Peer-reviewed veterinary case report
TRV120027, a novel β-arrestin biased ligand at the angiotensin II type I receptor, unloads the heart and maintains renal function when added to furosemide in experimental heart failure.
- Journal:
- Circulation. Heart failure
- Year:
- 2012
- Authors:
- Boerrigter, Guido et al.
- Affiliation:
- Mayo Clinic and Foundation · United States
- Species:
- dog
Abstract
BACKGROUND: TRV120027 is a novel β-arrestin biased ligand of the angiotensin II type 1 receptor; it antagonizes canonical G-protein-mediated coupling while, in contrast to classical angiotensin II type 1 receptor antagonists, it engages β-arrestin-mediated signaling. Consequently, TRV120027 inhibits angiotensin II-mediated vasoconstriction while, via β-arrestin coupling, it increases cardiomyocyte contractility. We hypothesized that TRV120027 would elicit beneficial cardiorenal actions when added to furosemide in experimental heart failure. METHODS AND RESULTS: Two groups of anesthetized dogs (n=6 each) with tachypacing-induced heart failure were studied. After a baseline clearance, 1 group (F+V) received furosemide (1 mg/kg per hour) plus saline for 90 minutes, whereas the other (F+T) received the same dose of furosemide plus TRV120027 (0.3 and 1.5 µg/kg per minute for 45 minutes each); 2 clearances were done during drug infusion.
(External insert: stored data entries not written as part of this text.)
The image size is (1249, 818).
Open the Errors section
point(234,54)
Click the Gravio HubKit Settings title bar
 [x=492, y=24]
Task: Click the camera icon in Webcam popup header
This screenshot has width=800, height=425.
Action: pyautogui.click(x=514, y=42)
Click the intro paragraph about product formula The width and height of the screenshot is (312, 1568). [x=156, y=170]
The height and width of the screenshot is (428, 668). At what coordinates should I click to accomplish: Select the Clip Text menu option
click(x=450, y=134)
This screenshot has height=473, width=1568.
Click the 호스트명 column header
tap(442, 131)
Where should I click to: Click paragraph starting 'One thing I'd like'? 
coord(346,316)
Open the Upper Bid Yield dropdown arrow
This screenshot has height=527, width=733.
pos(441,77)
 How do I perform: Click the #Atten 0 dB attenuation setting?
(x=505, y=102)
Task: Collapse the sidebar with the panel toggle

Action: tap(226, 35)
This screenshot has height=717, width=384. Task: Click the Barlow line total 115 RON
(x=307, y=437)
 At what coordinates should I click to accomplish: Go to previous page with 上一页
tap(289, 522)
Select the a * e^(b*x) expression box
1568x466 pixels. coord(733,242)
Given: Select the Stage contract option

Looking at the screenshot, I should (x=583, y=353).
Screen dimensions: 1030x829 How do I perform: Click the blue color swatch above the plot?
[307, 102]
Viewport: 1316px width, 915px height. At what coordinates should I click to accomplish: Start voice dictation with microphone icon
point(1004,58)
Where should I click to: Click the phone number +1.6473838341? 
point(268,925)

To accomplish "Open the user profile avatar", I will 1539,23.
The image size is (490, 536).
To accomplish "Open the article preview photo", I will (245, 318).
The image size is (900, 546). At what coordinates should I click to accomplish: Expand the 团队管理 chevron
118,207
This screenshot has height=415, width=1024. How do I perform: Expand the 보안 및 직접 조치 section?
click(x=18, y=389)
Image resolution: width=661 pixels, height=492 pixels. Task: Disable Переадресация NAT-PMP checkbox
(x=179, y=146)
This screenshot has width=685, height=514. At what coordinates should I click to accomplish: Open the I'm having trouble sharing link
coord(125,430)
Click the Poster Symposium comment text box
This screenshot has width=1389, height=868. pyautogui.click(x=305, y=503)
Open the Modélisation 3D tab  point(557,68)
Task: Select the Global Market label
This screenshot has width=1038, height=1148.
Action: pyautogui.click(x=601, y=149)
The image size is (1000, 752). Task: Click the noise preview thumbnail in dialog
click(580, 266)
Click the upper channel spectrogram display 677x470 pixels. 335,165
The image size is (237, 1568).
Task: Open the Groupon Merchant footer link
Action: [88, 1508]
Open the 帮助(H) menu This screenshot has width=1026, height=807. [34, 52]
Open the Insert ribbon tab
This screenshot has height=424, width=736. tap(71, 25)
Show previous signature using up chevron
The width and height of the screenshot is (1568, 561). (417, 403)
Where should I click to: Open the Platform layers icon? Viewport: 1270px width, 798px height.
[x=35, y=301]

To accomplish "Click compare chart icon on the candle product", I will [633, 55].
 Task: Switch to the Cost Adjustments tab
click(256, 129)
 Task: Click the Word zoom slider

After a washout, a postinfusion clearance was done; *P<0.05 between groups. F+V and F+T increased diuresis and natriuresis to a similar extent during drug administration, but urine flow* and urinary sodium excretion* were higher in the postinfusion clearance with F+T. Glomerular filtration rate was preserved in both groups. Renal blood flow increased with F+T but this was not significant versus F+V. Compared with F+V, F+T decreased mean arterial pressure*, systemic* and pulmonary* vascular resistances, and atrial natriuretic peptide*. Pulmonary capillary wedge pressure* decreased to a larger extent with F+T than with F+V. CONCLUSIONS: When added to furosemide, TRV120027, a novel β-arrestin biased angiotensin II type 1 receptor ligand, preserved furosemide-mediated natriuresis and diuresis, while reducing cardiac preload and afterload. These results provide support for TRV120027 as a promising novel therapeutic for the treatment of heart failure.